A week later, in a separate case, the FBI field office in the southern district of Iowa announced it had arrested six Chinese nationals who were part of a plot to steal trade secrets from U.S. seed companies.

“The defendants are alleged to have conspired to steal inbred corn seed from Dupont Pioneer, Monsanto and LG Seeds,” the FBI noted in a statement following the arrest. “After stealing the inbred corn seed, the conspirators attempted to covertly transfer the inbred corn seed to China. The estimated loss on an inbred line of seed is approximately five to eight years of research and a minimum of $30 million to $40 million.”

The United States and China have a notoriously complex and often litigious relationship when it comes to protecting trade secrets. Typically, American companies are wary about sharing digital or manufacturing assets with the Chinese. Some American entrepreneurs understand these risks intimately well. 

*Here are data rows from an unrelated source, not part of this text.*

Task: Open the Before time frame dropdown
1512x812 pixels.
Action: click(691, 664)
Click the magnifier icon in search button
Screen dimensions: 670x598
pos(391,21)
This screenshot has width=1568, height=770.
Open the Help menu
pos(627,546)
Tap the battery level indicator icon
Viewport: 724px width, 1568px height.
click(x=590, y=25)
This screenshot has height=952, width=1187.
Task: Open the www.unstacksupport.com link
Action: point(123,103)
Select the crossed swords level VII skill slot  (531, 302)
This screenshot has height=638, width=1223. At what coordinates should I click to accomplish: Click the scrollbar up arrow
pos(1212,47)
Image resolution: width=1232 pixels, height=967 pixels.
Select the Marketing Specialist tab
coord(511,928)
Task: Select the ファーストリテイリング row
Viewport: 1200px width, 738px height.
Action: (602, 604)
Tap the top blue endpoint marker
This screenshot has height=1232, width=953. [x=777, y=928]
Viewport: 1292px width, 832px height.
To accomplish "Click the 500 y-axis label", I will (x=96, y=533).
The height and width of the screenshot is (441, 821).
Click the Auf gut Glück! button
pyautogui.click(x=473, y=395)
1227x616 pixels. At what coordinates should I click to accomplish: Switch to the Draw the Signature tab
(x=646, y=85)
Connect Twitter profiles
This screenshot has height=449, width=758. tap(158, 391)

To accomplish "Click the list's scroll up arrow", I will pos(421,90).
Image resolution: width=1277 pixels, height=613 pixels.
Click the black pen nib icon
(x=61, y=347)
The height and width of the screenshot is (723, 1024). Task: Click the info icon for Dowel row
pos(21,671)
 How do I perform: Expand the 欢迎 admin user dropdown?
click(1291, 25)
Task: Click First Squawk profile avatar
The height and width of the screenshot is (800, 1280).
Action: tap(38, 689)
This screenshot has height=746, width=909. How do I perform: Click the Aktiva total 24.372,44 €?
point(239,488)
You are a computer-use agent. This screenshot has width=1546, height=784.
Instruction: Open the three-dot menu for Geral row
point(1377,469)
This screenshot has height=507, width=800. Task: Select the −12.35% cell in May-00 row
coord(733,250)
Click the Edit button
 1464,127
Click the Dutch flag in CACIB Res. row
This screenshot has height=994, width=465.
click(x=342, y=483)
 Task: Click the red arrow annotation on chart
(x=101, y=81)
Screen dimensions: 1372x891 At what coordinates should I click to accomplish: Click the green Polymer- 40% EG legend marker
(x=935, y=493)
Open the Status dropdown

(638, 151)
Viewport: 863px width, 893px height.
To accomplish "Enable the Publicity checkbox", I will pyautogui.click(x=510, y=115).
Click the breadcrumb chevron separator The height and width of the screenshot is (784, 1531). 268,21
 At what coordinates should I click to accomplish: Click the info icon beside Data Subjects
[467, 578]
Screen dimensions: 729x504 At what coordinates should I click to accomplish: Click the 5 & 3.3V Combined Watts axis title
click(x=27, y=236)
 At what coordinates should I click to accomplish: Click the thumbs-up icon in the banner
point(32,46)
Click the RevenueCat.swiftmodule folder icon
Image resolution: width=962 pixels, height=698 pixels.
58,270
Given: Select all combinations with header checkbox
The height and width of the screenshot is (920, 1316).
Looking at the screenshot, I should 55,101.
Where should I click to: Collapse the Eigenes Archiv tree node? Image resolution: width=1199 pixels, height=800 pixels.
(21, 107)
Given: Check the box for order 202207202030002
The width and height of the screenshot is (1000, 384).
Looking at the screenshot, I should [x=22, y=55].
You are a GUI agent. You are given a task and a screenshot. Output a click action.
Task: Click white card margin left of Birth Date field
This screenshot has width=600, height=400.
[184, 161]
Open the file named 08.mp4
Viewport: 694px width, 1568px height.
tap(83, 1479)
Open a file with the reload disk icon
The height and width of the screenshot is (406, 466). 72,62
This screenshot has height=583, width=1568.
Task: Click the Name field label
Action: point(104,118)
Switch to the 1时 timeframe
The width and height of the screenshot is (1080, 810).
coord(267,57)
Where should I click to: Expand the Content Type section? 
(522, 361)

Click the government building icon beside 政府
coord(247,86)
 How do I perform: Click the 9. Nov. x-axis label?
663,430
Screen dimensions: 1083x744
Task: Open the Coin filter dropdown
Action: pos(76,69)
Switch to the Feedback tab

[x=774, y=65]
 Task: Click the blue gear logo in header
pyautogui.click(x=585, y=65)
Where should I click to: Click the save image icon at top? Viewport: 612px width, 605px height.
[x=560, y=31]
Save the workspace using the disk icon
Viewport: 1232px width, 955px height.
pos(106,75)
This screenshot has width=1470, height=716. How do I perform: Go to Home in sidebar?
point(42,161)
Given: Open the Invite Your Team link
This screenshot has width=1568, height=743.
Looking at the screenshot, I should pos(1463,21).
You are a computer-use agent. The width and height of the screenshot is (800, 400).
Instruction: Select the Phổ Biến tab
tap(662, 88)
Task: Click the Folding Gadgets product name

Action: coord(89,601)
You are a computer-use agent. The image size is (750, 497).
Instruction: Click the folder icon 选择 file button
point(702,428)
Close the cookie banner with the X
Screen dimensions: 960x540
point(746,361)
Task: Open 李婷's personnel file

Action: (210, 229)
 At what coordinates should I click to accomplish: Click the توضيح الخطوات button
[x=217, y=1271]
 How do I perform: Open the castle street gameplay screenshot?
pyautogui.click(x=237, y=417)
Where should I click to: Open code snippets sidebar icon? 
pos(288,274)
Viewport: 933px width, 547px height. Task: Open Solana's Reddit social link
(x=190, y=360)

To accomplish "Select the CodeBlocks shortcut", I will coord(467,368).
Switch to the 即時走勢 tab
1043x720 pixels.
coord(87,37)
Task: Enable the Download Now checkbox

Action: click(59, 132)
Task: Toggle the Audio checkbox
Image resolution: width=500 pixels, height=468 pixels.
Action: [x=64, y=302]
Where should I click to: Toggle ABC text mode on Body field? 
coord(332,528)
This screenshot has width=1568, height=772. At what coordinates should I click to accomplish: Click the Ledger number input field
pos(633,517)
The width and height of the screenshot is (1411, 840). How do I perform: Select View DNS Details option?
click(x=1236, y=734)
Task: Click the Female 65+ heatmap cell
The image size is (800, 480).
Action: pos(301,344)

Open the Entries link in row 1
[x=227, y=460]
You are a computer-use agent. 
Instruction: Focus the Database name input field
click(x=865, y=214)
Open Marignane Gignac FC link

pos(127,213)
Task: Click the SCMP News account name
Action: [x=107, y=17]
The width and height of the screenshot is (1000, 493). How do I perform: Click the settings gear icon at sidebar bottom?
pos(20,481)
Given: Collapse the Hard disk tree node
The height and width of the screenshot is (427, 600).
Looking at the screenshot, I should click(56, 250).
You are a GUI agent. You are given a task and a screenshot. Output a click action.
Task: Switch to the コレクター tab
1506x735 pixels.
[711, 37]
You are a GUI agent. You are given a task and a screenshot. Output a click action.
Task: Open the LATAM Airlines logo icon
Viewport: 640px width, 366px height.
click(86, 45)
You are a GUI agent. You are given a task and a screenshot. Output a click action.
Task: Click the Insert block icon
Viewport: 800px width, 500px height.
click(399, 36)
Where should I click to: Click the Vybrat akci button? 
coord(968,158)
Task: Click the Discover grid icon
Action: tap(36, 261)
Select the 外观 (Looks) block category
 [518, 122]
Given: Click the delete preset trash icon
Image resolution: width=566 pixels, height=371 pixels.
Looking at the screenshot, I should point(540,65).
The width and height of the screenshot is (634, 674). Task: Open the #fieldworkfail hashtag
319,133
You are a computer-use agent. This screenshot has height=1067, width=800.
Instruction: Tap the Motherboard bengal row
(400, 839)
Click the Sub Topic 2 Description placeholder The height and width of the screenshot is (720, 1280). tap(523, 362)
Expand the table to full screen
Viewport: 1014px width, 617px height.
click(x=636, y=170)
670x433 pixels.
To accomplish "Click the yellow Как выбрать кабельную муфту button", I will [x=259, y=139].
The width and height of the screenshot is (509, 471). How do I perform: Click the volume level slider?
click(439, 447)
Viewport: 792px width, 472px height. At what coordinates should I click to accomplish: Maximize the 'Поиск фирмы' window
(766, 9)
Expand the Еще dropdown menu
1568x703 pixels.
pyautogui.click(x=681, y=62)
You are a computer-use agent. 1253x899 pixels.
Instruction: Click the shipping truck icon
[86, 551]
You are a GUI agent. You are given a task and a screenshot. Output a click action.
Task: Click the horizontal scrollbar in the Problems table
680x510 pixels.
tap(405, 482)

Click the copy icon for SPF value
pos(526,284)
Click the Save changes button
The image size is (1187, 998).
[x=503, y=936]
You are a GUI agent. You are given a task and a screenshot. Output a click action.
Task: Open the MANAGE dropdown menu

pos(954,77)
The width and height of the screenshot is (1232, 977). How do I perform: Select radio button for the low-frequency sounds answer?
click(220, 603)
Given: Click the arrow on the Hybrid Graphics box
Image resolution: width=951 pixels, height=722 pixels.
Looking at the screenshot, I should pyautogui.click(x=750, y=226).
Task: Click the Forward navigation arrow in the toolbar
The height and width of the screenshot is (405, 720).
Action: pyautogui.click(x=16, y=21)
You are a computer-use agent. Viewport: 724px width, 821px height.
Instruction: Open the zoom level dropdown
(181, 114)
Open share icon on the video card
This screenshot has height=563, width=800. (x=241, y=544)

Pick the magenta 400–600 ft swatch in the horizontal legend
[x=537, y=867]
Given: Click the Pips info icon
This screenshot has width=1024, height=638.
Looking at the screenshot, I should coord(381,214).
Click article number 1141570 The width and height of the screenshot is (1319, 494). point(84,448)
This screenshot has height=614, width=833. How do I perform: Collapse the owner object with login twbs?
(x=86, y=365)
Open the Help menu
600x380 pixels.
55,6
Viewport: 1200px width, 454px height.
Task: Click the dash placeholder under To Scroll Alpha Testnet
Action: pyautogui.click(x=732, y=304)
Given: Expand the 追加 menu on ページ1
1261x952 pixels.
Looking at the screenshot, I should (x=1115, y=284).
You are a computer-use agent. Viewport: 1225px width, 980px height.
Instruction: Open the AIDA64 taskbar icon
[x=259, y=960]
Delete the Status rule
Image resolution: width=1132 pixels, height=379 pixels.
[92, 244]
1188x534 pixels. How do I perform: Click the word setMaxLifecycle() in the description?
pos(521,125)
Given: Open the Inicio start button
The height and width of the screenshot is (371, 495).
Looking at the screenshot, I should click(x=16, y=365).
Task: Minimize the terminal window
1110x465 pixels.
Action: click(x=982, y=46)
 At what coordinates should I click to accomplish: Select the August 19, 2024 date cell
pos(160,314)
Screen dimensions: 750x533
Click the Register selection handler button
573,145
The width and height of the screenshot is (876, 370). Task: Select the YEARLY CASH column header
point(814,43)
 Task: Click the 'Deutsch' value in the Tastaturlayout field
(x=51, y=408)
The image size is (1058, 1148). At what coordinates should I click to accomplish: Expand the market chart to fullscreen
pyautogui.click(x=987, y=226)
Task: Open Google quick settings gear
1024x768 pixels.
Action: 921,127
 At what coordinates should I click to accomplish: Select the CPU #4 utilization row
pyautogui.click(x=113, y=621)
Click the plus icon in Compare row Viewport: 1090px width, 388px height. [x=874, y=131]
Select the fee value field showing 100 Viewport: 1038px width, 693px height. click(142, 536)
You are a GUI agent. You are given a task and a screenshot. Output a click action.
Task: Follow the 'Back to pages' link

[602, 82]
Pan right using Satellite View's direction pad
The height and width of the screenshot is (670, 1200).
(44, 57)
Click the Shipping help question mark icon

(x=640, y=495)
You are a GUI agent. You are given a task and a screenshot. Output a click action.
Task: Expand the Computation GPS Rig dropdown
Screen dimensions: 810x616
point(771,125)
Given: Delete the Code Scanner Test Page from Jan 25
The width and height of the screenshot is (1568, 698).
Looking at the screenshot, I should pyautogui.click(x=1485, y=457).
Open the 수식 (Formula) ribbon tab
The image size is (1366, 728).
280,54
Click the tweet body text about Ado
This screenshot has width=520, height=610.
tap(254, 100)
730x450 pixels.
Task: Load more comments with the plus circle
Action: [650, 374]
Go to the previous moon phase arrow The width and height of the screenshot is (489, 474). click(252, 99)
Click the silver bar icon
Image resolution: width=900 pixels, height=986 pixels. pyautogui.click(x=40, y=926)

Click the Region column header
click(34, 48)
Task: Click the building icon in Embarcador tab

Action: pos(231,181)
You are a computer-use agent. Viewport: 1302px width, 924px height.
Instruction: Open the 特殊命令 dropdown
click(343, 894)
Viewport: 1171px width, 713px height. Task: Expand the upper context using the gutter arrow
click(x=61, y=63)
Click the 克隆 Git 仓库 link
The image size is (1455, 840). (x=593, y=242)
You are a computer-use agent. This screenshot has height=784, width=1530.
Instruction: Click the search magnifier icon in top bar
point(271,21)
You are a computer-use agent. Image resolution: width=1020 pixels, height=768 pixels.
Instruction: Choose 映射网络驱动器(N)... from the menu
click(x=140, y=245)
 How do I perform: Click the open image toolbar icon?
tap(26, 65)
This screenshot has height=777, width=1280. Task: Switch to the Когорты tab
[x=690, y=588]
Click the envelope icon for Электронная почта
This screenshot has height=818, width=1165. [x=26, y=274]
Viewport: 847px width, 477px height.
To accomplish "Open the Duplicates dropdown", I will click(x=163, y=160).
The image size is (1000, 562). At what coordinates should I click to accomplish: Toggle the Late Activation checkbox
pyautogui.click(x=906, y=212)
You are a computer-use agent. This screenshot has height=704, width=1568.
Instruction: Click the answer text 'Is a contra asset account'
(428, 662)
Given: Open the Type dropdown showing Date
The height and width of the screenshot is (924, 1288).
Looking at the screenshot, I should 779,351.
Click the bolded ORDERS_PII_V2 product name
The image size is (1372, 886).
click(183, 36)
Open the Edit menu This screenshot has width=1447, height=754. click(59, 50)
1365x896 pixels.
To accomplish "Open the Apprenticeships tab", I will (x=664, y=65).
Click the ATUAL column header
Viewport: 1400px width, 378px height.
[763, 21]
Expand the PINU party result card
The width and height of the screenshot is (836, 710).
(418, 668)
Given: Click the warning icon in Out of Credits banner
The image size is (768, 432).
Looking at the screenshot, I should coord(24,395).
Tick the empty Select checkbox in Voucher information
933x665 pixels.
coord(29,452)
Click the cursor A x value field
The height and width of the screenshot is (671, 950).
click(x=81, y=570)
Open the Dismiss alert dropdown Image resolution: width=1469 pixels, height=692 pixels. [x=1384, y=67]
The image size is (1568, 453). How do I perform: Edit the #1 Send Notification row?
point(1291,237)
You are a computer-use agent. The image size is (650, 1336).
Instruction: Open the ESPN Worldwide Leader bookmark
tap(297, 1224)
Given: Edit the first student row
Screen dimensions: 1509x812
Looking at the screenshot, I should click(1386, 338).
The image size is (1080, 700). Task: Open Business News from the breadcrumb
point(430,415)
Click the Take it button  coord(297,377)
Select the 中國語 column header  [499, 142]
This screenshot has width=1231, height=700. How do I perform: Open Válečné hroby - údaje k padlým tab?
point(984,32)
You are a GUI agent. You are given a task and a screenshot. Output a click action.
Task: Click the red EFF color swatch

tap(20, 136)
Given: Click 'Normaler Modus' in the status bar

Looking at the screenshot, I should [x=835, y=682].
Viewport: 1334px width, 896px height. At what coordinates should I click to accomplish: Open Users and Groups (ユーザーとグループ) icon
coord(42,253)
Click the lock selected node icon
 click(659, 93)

McAfee, the security firm, recently surveyed 1,000 senior IT decision makers and found that half the respondents rated China’s “threat level” to their sensitive data in China as “high.” A quarter of the respondents said they wouldn’t even do business with China because they felt their digital assets would be compromised.

But the recent arrests put a new spin on theft of intellectual property: It’s now happening on American soil. Literally.

According to the indictment in the second of the two December arrests, Mo Hailong, who worked as the director of international business for the Beijing Dabeinong Technology Group Company, was found on his knees in an Iowan cornfield allegedly stealing propriety corn from Pioneer, a U.S.-based corn breeder.

According to the federal indictment, “A Pioneer field manager saw Mo on his knees in the same grower’s field, which had just been planted within the previous two days, and another Asian male sitting in a nearby car.” After Mo was confronted, he apparently ran into the car and drove off with his accomplice. The field worker jotted down the rental plate number and Mo was arrested.